Everything. But what about everyone? We, Catholics, especially us, priests, we can be so fastidious and short-tempered about the “matter and form” of things at mass, as though transubstantiation won’t happen until everything is perfect. But what about everyone? I mean, the people “everyone”. I mean the human community “everyone”. What about them? Are we not all called “the Body of Christ”?

Today, we celebrate the solemnity of Corpus Christi. It is right and just that we concern ourselves with the mass, the bread and wine, the Holy Spirit transubstantiating them into Christ’s Body and Blood. But do not forget, dear sisters and brothers, Corpus Christi is not just a what or a how. Corpus Christi is also a for-whom; para kanino. “Whoever eats my flesh and drinks my blood has eternal life,” the Lord says, “and I will raise them on the last day. For my flesh is true food and my blood, true drink. Whoever eats these will remain in me and I in them.” The for-whom of Christ’s Body and Blood, dear sisters and brothers, is the people, the community—all of us for whom Christ offered himself totally—as food and drink.

Now, I’m not saying we should not care about the proper things we use for mass, or words we say, or songs we sing, or what we wear. But in our devotion to Christ’s Body and Blood, we must catch ourselves when we’re starting to diminish the value of the for-whom. Madalas po kasi, sa kainitan ng debosyon natin sa Eukaristiya, nagtu-tunnel-vision tayo sa mga detalye ng mga bagay. Then, we start thinking in terms of what’s allowed, what’s not allowed, anong bawal sa misa, anong dapat ipagbawal sa misa. Di natin napapansin, umuurong na tayo sa sinong bawal sa misa, sinong di dapat magsimba. (We don’t notice that we are slowly moving towards who is and is not allowed to go to mass). And that’s only a few steps away from: “Sino ang hindi karapat-dapat tumanggap ng komunyon, ng katawan at dugo ni Hesus?” (Who is deserving of receiving the Body and Blood of Christ?) And that kind of mindset is the worst and most unChristian we could ever have, coming to the Eucharist. The Eucharist is about Christ, sisters and brothers. And Christ is always about people. In our ardor for Christ’s Body and Blood, we forget the for-whom. But the Lord never forgets his for-whom. Never.
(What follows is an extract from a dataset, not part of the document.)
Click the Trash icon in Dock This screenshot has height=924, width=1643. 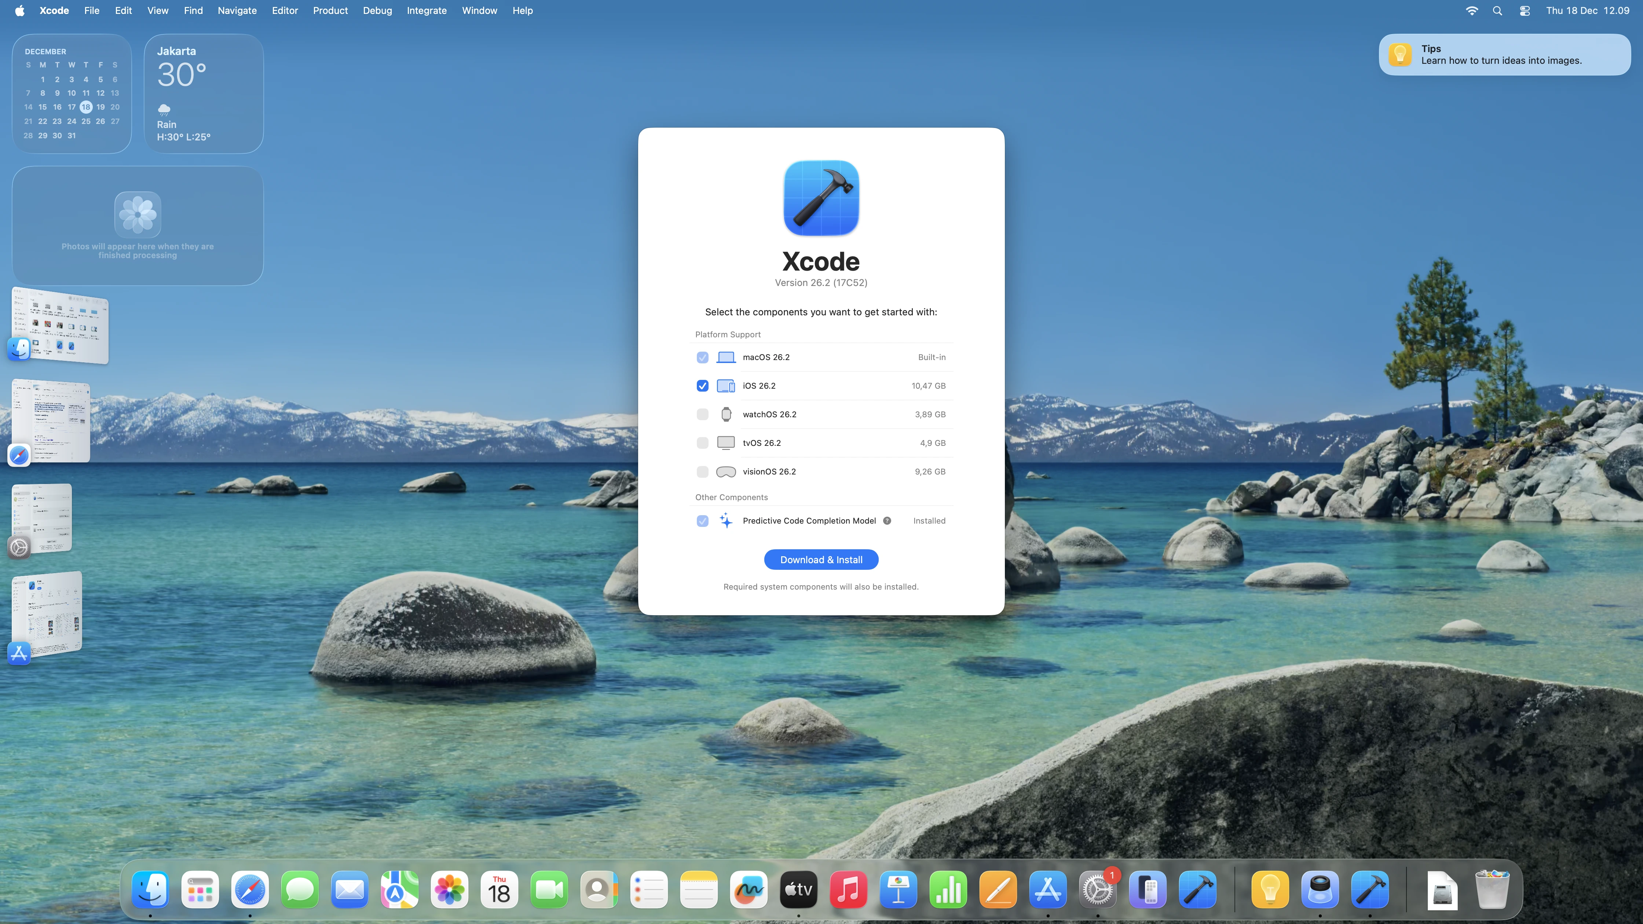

Receiving Christ’s Body and Blood unites us with Jesus in a mysterious and even literal way, through eating and drinking. Eating and drinking are about community, sisters and brothers. So the Eucharist which unites us to Jesus also unites us with each other as community. But we more often say we go to church than think we are the Church, don’t we? Kaming mga pari, we often say that we celebrate mass in church more than celebrate with the Church the mass, don’t we? And for many Catholics, the Eucharist is a personal obligation, a private devotion, or at best, a family affair. But if we believe that we are also the Body of Christ, then all of us as a community, we are Jesus’ hands and feet in the world, dear sisters and brothers, his eyes and ears. Together, we are Christ’s mouth, his voice in the world. And most deeply still, we are the Lord’s heart in the world. Through our loving each other, we are united to the heart of the Lord.
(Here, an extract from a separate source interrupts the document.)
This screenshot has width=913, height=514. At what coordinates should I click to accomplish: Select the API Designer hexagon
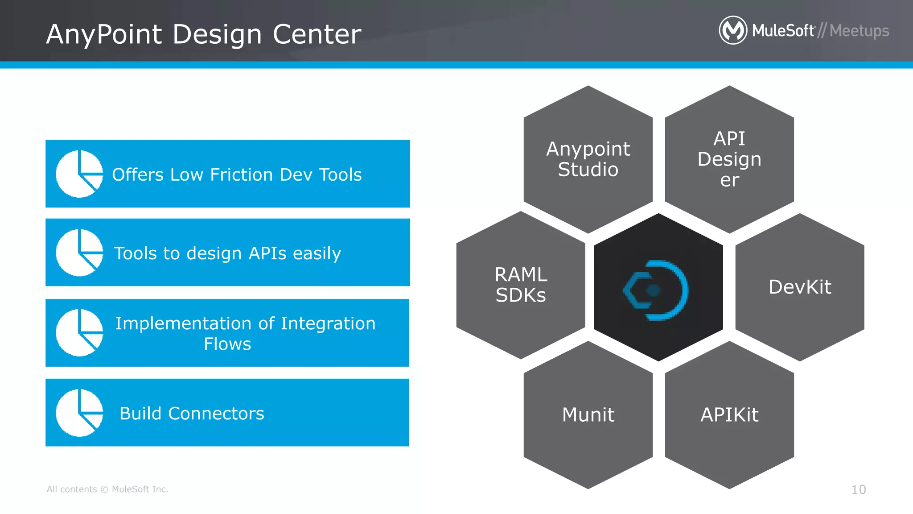tap(729, 159)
These days, too many bodies and too much blood are lost because of the heartlessness of leaders and of followers, because we have forgotten our for-whom. So, when we receive Christ’s Body and Blood, let’s really remember that his heart, the Sacred Heart, is never a heart that is alone. It is and will always be a heart for the for-whom—for us. And that’s the way our own hearts should also beat.